▶ _TASK DIRECTIONS_
Go over the entries and report the lines where the word "Identify" occurs.
━━ PROVIDED RECORDS
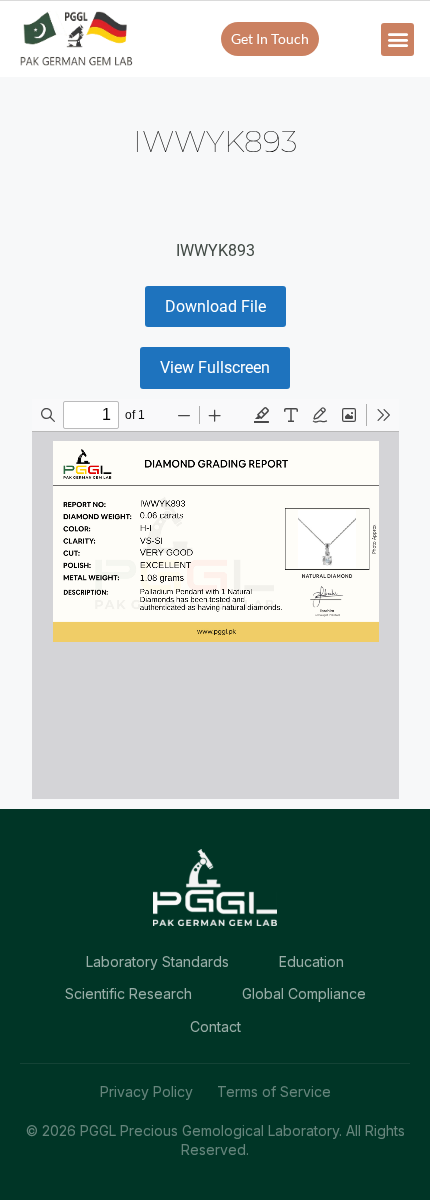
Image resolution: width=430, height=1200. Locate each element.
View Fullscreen (215, 367)
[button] (397, 39)
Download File (215, 306)
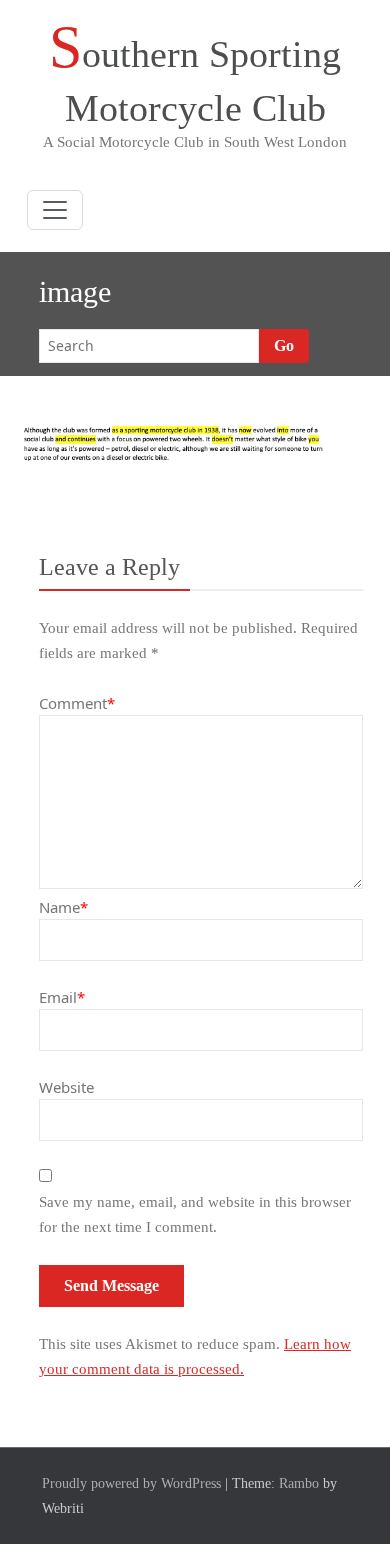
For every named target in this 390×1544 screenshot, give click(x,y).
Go (284, 345)
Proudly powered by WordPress (131, 1483)
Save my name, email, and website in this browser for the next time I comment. (195, 1214)
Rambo (299, 1483)
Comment (77, 703)
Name (63, 907)
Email (62, 997)
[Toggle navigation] (55, 210)
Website (66, 1087)
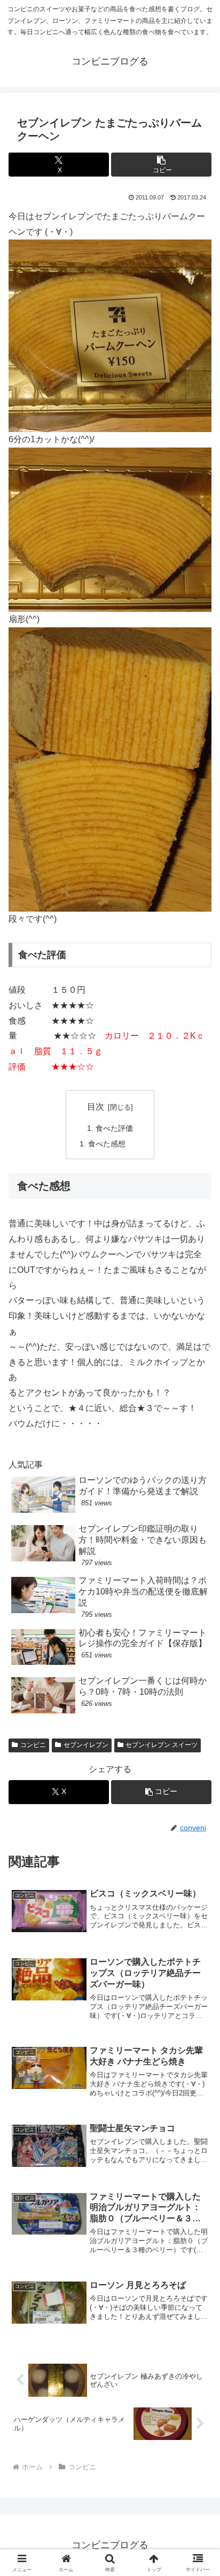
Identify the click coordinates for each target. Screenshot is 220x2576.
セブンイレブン (86, 1745)
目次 (95, 1106)
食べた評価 (114, 1128)
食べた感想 (106, 1143)
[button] (161, 165)
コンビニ (33, 1745)
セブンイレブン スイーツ (161, 1745)
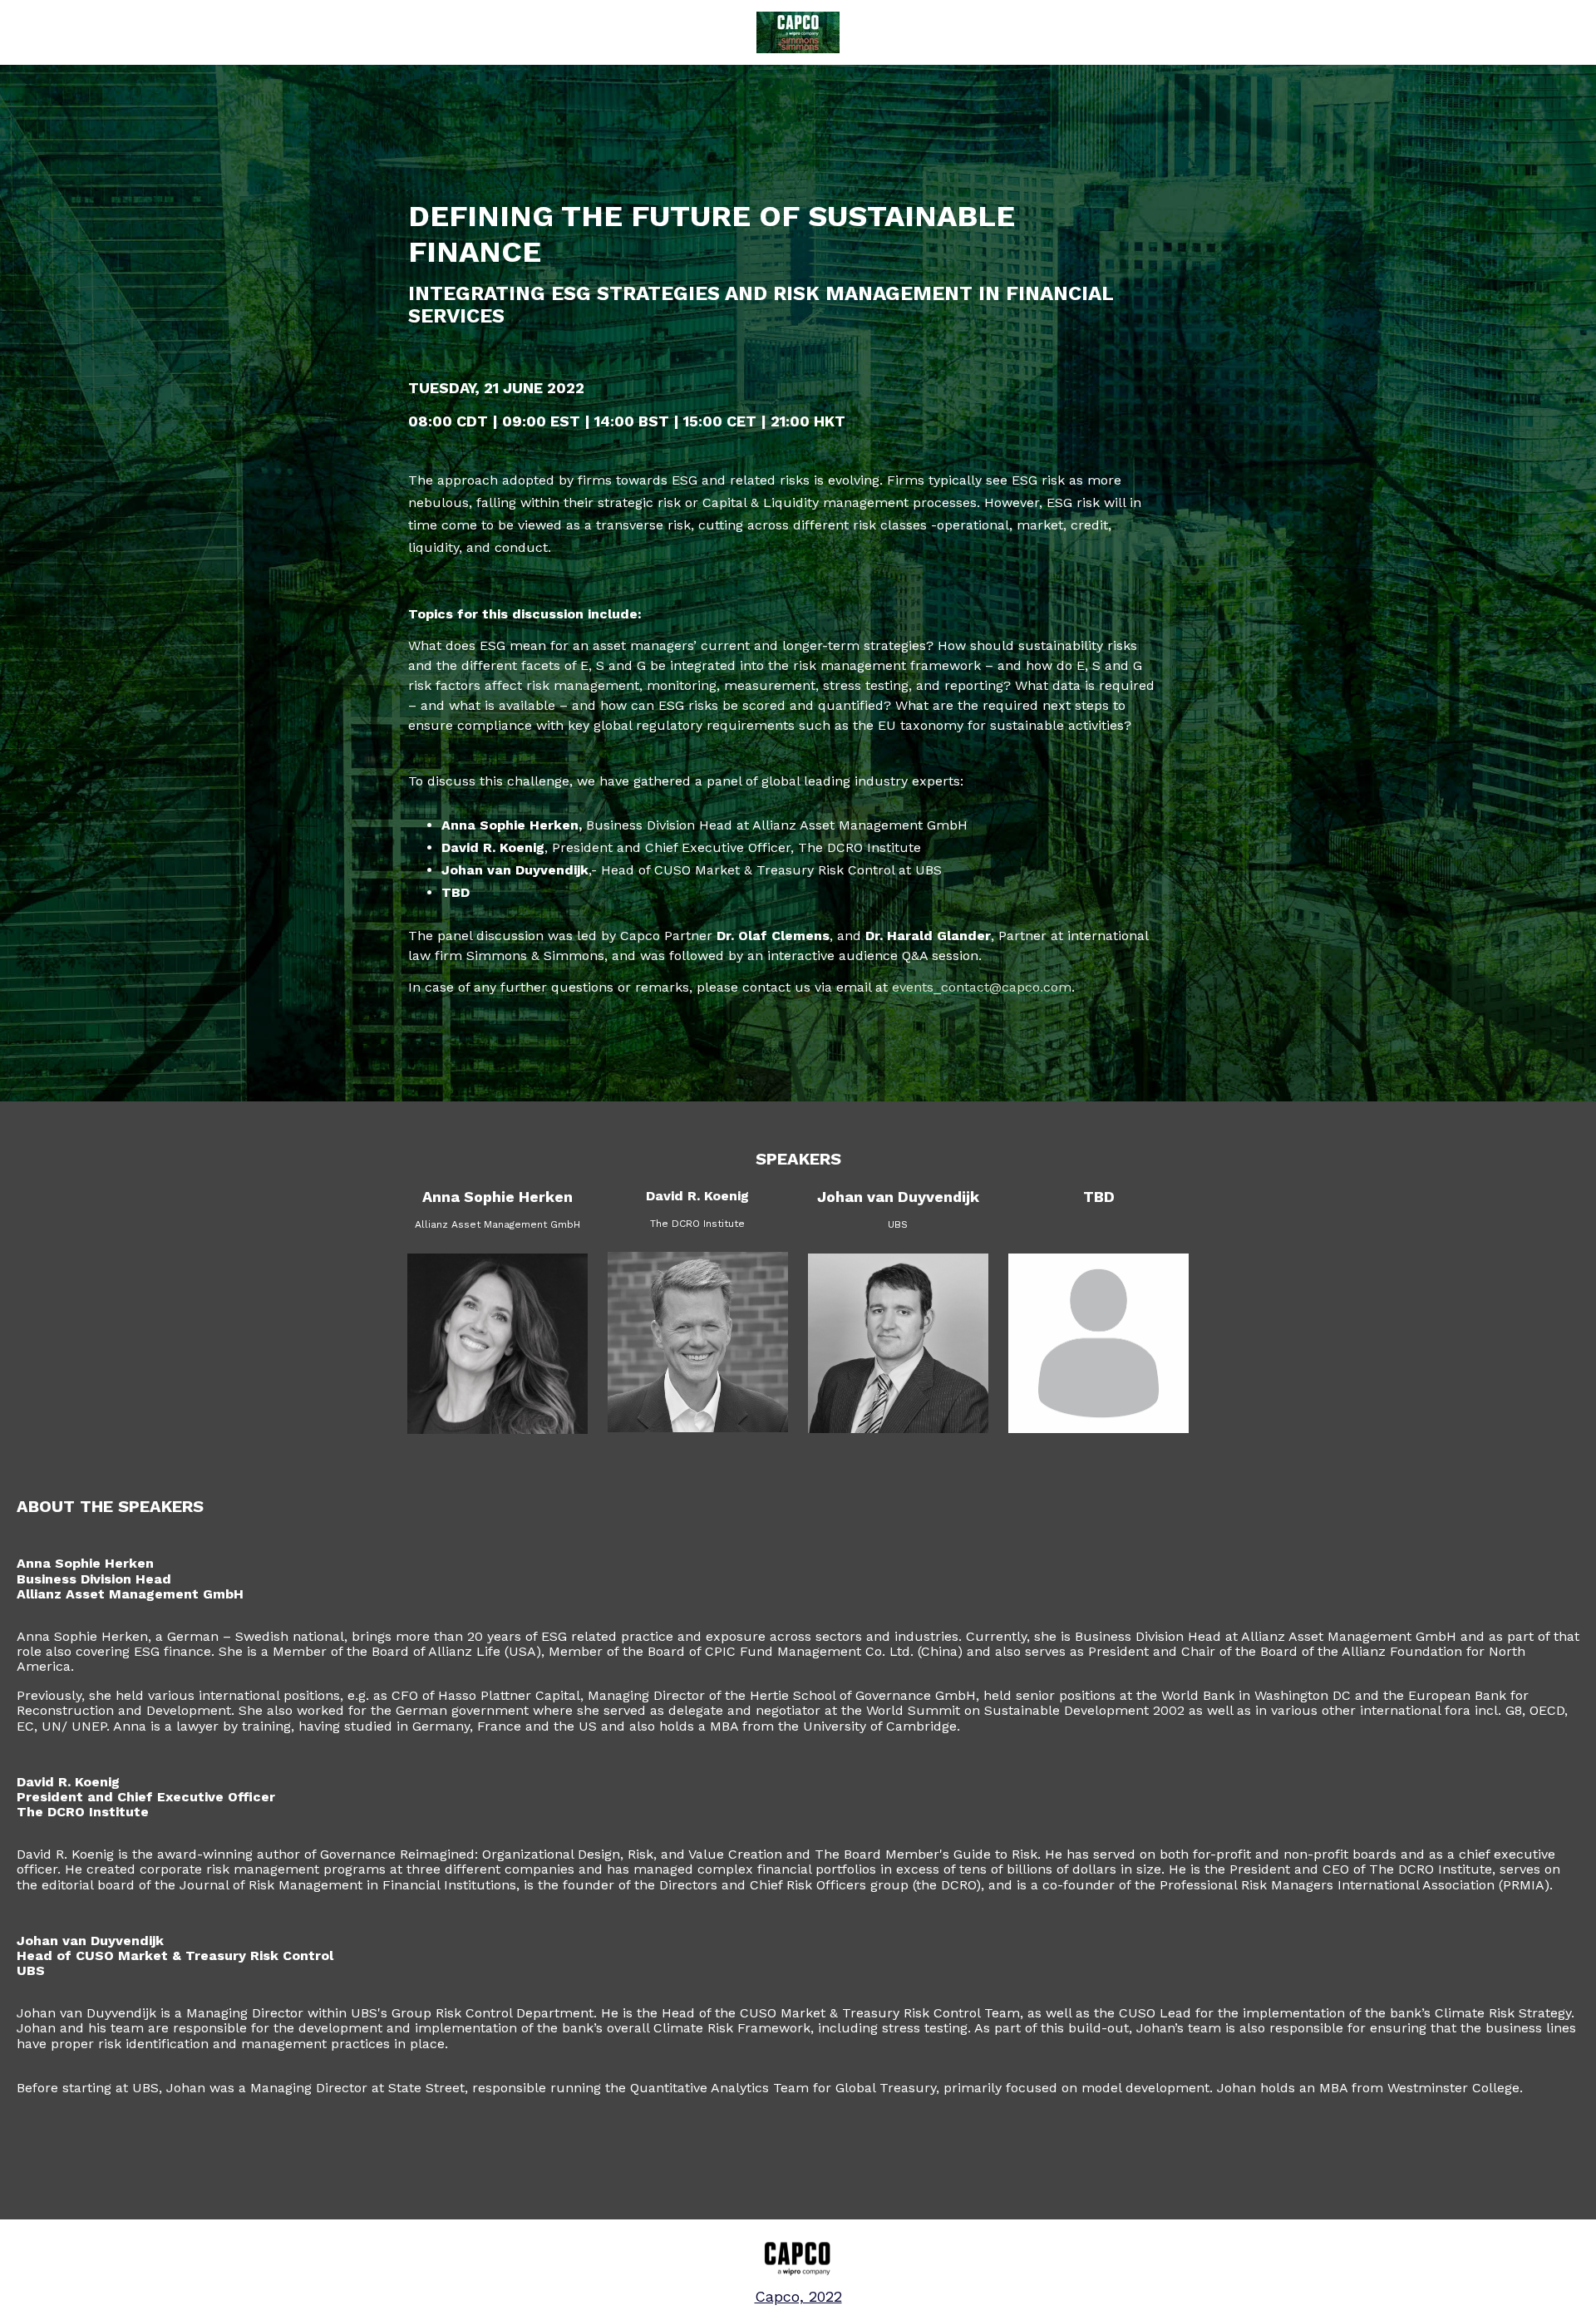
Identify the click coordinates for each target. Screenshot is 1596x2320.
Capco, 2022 (798, 2296)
━━━━
▶ _TASK ANSWER_
Identify the click coordinates for each target. Screenshot is 220x2576.
Identify the click coordinates for each target. Screenshot is 1596x2320.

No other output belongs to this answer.